WHAT THIS TASK INVOLVES – Output the following data exactly.

(Collected data)
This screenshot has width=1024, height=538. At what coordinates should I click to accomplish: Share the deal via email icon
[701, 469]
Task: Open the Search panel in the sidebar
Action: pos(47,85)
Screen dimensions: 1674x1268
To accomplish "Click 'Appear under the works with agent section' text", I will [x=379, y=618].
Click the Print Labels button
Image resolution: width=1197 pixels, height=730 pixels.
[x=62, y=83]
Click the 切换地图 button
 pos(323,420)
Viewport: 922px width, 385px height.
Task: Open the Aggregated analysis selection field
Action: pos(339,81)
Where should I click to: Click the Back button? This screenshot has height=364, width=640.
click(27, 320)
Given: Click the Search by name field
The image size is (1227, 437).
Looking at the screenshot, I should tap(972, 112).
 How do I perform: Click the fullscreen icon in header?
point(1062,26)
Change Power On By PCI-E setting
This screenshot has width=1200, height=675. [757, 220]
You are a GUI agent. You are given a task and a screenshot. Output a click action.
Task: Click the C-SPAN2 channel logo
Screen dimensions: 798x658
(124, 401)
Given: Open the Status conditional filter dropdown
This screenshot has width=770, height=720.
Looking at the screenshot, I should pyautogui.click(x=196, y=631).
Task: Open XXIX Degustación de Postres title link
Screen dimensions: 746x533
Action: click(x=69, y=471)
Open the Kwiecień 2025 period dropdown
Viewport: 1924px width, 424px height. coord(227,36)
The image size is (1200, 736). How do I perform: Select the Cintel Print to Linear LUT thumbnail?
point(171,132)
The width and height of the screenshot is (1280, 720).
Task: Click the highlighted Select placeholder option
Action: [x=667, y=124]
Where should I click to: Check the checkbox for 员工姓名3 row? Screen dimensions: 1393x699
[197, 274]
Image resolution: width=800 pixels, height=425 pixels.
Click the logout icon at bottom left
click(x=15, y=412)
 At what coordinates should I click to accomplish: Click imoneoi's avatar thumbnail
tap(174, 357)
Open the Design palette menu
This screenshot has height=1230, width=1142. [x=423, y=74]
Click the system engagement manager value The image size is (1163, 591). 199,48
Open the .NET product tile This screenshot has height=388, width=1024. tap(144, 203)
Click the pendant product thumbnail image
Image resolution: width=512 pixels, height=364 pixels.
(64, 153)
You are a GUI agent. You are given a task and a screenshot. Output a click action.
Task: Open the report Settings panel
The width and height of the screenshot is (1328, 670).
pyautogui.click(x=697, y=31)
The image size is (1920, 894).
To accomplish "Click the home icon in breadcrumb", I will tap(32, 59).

WRITTEN RESPONSE –
This screenshot has width=1024, height=538. At what coordinates should I click to accomplish: Share the deal via email icon
[701, 469]
Task: Open the Search panel in the sidebar
Action: pos(47,85)
Screen dimensions: 1674x1268
To accomplish "Click 'Appear under the works with agent section' text", I will [x=379, y=618].
Click the Print Labels button
Image resolution: width=1197 pixels, height=730 pixels.
[x=62, y=83]
Click the 切换地图 button
 pos(323,420)
Viewport: 922px width, 385px height.
Task: Open the Aggregated analysis selection field
Action: pos(339,81)
Where should I click to: Click the Back button? This screenshot has height=364, width=640.
click(27, 320)
Given: Click the Search by name field
The image size is (1227, 437).
Looking at the screenshot, I should tap(972, 112).
 How do I perform: Click the fullscreen icon in header?
point(1062,26)
Change Power On By PCI-E setting
This screenshot has width=1200, height=675. [757, 220]
You are a GUI agent. You are given a task and a screenshot. Output a click action.
Task: Click the C-SPAN2 channel logo
Screen dimensions: 798x658
(124, 401)
Given: Open the Status conditional filter dropdown
This screenshot has width=770, height=720.
Looking at the screenshot, I should pyautogui.click(x=196, y=631).
Task: Open XXIX Degustación de Postres title link
Screen dimensions: 746x533
Action: click(x=69, y=471)
Open the Kwiecień 2025 period dropdown
Viewport: 1924px width, 424px height. coord(227,36)
The image size is (1200, 736). How do I perform: Select the Cintel Print to Linear LUT thumbnail?
point(171,132)
The width and height of the screenshot is (1280, 720).
Task: Click the highlighted Select placeholder option
Action: [x=667, y=124]
Where should I click to: Check the checkbox for 员工姓名3 row? Screen dimensions: 1393x699
[197, 274]
Image resolution: width=800 pixels, height=425 pixels.
Click the logout icon at bottom left
click(x=15, y=412)
 At what coordinates should I click to accomplish: Click imoneoi's avatar thumbnail
tap(174, 357)
Open the Design palette menu
This screenshot has height=1230, width=1142. [x=423, y=74]
Click the system engagement manager value The image size is (1163, 591). 199,48
Open the .NET product tile This screenshot has height=388, width=1024. tap(144, 203)
Click the pendant product thumbnail image
Image resolution: width=512 pixels, height=364 pixels.
(64, 153)
You are a GUI agent. You are given a task and a screenshot. Output a click action.
Task: Open the report Settings panel
The width and height of the screenshot is (1328, 670).
pyautogui.click(x=697, y=31)
The image size is (1920, 894).
To accomplish "Click the home icon in breadcrumb", I will tap(32, 59).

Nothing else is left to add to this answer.